Over the last few days, two members of the Faculty have made Journal contributions to the defense of postsecondary education and academic research in Alberta. Professor Kathleen Lowrey’s (Anthropology) OpEd, “Behind the Pretence of the Alberta Budget,” appeared in Saturday’s paper. On Twitter, the piece has been referred to as “putting a human face” on the savage cuts to postsecondary education, which Lowrey characterizes as part of the Government’s cynical game of “let’s pretend” — Let’s pretend that people all around us aren’t going to bear the burden of these cuts — and someone has tweeted one of its most memorable lines: “You can’t skimp on infrastructure the way you can skimp on people.”
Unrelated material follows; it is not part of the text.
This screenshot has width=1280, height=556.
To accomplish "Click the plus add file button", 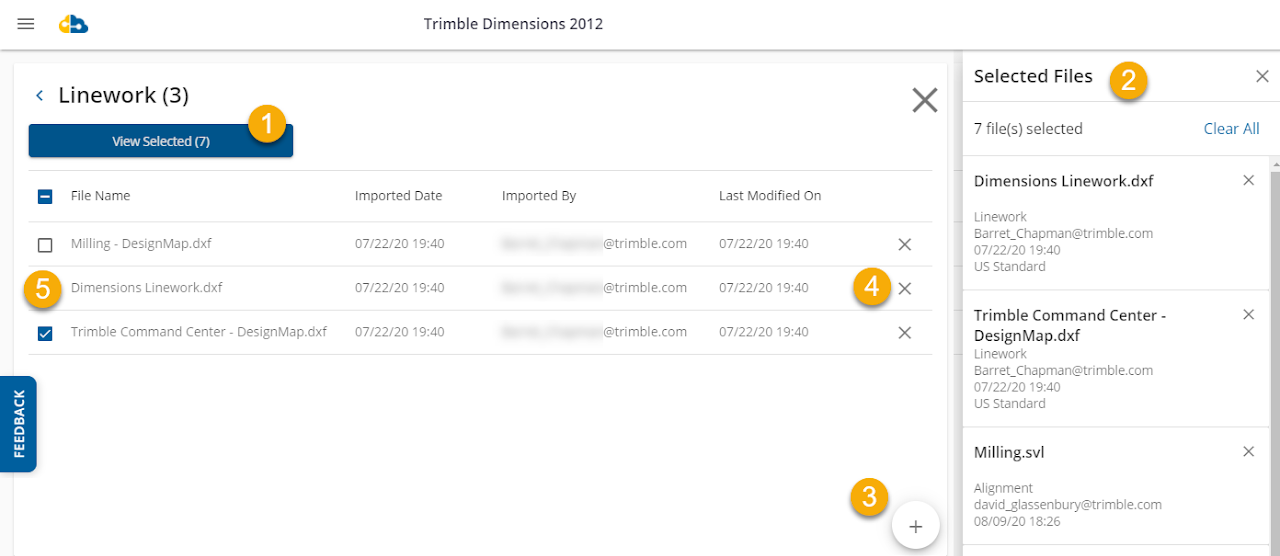I will [915, 526].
Today brings a letter from Jennifer Welchman (Philosophy). Professor Welchman’s letter responds to the Minister of Enterprise & Advanced Education’s claim that, having cut $147 million from the budgets of Alberta’s 26 postsecondary institutions, the province now plans to spend $160 million on a research institute that will purportedly be like that of MIT (the Massachusetts Institute of Technology). Here is Professor Welchman’s letter in full:
Lukaszuk wrong about MIT
Re: “Wealth from research a priority; New institute to help academics commercialize work: Lukaszuk,” the Journal, May 6.
It is disturbing to see yet again how ill-informed Thomas Lukaszuk is about advanced education.
The Massachusetts Institute of Technology is not, as Lukaszuk seems to believe, an institute specializing in the commercialization of research to enhance that state’s economy. It is a world-class private research university, with more than 4,000 undergrads and 6,000 graduate students, offering humanities and science and technology programs.
If it is world-class post-secondary education you want, cutting Alberta’s funding isn’t the way to achieve it. If it is technology transfer you want, please note: MIT has no “institute” for this; it just provides better funding to its technology transfer-licensing offices.